_TEXTE À LIRE_
☆ ☆ ☆ ☆

Donc, pas question, pour Freud, que la psychanalyse devienne, à son tour, une vision-du-monde. C’est ce qui arrive lorsque l’analyse est érigée en système, en hypothèse qui gouverne le tout, retrouvant ainsi une dimension de vision-du-monde religieuse, lorsque, notamment, ses tenants en abrègent l’étude et les préliminaires pour se contenter des seules applications pratiques[14].

II – Clinique et psychopathologie de la vision-du-monde

L’élaboration freudienne va amener, peu à peu, la vision-du-monde dans le champ de la clinique psychanalytique. Nous citerons trois voies qui éclairent en quoi Freud traitait finalement toute vision-du-monde comme pathologie narcissique.

a – La première élaboration, dès les lettres avec Fließ, puis avec les études sur la psychose, fut celle de la projection “ des mythes endopsychiques ”, source de paranoïa, soit individuelle, et c’est le délire, soit collective, et le délire collectif est système, conception philosophique du monde, religion ou mystique : “ Imagines-tu ce que peuvent être les mythes endopsychiques ? (…) L’obscure perception interne par le sujet de son propre appareil psychique suscite des illusions qui, naturellement, se trouvent projetées au dehors et, de façon caractéristique, dans l’avenir, dans l’au-delà. L’immortalité, la récompense, tout l’au-delà, telles sont les conceptions de notre psyché interne… C’est une psycho-mythologie ”[15]. Peu après, en 1901, Freud ajoute ceci[16] : “ L’obscure connaissance (la perception pour ainsi dire endopsychique – qui ne présente en rien le caractère d’une connaissance vraie) de l’existence de facteurs et de faits psychiques propres à l’inconscient se reflète (…) dans la construction d’une réalité suprasensible, que la science a pour but de retransformer en psychologie de l’inconscient (…) à transformer la métaphysique en métapsychologie ”. Cela sera concentré dans la petite note de 1938 : “Mystique, l’obscure autoperception du royaume extérieur au moi, au ça”[17].

☆ ☆ ☆ ☆

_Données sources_
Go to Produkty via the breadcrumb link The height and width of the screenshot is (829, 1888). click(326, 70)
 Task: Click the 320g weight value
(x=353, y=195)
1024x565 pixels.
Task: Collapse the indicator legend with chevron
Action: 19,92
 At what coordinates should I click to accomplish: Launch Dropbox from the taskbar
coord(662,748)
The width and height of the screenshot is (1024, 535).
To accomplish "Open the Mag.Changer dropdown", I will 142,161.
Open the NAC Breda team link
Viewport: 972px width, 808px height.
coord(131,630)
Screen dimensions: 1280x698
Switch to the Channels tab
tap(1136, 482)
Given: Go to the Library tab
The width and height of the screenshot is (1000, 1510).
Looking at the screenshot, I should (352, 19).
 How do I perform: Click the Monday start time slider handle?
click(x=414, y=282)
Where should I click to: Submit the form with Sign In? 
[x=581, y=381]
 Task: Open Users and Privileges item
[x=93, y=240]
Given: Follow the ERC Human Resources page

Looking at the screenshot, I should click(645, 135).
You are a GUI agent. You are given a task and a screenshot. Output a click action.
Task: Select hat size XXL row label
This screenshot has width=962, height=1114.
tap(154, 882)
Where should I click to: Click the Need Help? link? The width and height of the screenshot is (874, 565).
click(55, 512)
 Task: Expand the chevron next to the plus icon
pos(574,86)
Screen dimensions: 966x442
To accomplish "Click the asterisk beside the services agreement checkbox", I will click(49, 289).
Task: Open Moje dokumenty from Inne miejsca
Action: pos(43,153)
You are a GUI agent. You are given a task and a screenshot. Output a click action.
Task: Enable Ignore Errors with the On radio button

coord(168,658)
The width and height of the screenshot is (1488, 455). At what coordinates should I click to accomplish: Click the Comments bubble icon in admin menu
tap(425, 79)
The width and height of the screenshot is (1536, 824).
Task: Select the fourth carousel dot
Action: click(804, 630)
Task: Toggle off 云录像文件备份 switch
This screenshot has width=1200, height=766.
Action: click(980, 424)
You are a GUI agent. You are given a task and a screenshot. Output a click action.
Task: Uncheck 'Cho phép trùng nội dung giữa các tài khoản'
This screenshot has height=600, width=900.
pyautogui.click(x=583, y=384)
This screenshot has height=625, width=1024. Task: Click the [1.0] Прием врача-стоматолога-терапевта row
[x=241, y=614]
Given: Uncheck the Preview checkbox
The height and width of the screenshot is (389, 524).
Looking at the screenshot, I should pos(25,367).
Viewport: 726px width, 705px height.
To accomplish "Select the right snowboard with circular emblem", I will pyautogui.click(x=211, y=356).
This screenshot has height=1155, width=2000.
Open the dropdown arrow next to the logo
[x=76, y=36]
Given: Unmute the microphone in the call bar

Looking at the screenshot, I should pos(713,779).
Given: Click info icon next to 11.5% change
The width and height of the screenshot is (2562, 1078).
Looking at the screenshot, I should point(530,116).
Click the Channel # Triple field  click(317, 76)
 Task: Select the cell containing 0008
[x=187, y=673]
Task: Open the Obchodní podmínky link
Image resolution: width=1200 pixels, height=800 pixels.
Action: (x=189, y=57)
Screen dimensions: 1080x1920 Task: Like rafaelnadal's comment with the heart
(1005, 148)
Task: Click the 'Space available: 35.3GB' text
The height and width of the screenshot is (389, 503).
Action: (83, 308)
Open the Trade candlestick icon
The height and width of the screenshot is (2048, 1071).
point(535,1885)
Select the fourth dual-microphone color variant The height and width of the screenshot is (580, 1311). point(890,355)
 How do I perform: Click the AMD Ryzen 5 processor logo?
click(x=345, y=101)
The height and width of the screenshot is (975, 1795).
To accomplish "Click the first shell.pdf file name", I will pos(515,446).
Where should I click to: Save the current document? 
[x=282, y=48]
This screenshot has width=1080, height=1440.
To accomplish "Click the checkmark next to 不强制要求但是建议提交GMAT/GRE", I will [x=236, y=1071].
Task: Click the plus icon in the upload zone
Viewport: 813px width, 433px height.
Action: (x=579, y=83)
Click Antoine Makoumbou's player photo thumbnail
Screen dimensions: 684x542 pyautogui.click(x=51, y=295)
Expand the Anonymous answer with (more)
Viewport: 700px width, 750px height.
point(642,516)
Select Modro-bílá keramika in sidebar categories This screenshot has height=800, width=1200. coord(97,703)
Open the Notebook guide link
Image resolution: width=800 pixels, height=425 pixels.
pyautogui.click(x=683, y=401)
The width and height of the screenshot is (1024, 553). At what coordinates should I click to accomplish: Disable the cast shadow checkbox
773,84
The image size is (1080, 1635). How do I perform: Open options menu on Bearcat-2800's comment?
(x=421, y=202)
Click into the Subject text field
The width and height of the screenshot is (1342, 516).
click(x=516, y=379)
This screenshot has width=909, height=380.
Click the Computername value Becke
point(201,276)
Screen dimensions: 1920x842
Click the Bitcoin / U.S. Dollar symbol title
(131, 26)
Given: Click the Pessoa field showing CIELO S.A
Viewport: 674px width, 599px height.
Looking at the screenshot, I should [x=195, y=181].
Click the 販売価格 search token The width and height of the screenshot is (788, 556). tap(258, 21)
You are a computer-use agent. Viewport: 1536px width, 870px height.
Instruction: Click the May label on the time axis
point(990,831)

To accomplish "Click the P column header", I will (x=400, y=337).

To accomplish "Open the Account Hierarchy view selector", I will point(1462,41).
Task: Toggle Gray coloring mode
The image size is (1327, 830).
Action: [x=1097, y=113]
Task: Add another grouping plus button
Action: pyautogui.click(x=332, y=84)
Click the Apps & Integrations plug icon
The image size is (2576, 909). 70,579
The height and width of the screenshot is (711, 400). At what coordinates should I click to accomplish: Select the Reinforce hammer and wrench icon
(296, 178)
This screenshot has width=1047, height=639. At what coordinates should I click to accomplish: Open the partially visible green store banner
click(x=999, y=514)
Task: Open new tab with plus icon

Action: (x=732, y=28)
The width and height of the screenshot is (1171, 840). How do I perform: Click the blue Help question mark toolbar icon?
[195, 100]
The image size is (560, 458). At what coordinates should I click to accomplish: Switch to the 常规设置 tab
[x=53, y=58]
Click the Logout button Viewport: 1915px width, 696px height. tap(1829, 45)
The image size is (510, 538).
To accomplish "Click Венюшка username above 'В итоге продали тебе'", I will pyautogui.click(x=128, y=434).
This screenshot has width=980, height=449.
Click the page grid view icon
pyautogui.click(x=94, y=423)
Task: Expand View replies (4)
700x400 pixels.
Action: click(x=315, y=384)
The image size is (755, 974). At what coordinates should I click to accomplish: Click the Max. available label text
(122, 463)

☆ ☆ ☆ ☆

_SÉRIE DE CONSIGNES_
1. D'après l'extrait sur Freud et la vision-du-monde, comment Freud traitait-il finalement toute vision-du-monde ?
2. Reformulez plus brièvement le paragraphe de l'extrait sur Freud et la vision-du-monde qui commence par « Donc, pas question », en conservant ses idées principales.
3. Poursuivez l'extrait sur Freud et la vision-du-monde après sa dernière phrase.

_RÉPONSES DANS L'ORDRE_
1. Il la traitait comme une pathologie narcissique.

2. Freud refuse que la psychanalyse devienne une vision-du-monde. Elle le devient quand on l'érige en système, en hypothèse gouvernant le tout. Elle rejoint alors une vision-du-monde religieuse, surtout lorsque ses partisans écourtent l'étude et les préliminaires pour s'en tenir aux applications pratiques.

3.
Freud remarquait dès 1897 que, si dans l’hystérie les fantasmes sont indépendants ou contradictoires[18], dans la paranoïa, ils sont systématiques et concordants : il y a une tendance à l’unification des fantasmes (d’où la possibilité de produire des systèmes où prime la synthèse du Un). Rappelons que de façon générale les fantasmes combinent des choses vécues et entendues, et relèvent de déplacements lors d’élaborations secondaires :

– par voie associative dans l’hystérie ;

– par similarité conceptuelle dans la névrose obsessionnelle ;

– par déplacement d’ordre causal dans la paranoïa, où l’élaboration secondaire occupe la première place comme fausse perception[19] ; c’est cet effet concordant des fantasmes qui est source de principes universels et de systèmes. Et n’oublions pas la centralité de la problématique narcissique de cette affection.

Le fantasme du Un, est un fantasme narcissique qui s’oppose au clivage du moi et à tout jugement d’existence de l’autre ou de la différence. Ce n’est pas un hasard si, avec la dérive jungienne dans ce fantasme, à partir de 1912, Freud publie en 1914 “ Pour introduire le narcissisme ” et sa suite un an après, “ Pulsions et destins des pulsions ” où il montre l’arrimage narcissique de ce fantasme du Un ; fantasme qui fit retour avec le “ sentiment océanique ” de son ami Romain Roland, ce qui entraîna une nouvelle suite élaborative dans les premiers paragraphes du Malaise dans la civilisation.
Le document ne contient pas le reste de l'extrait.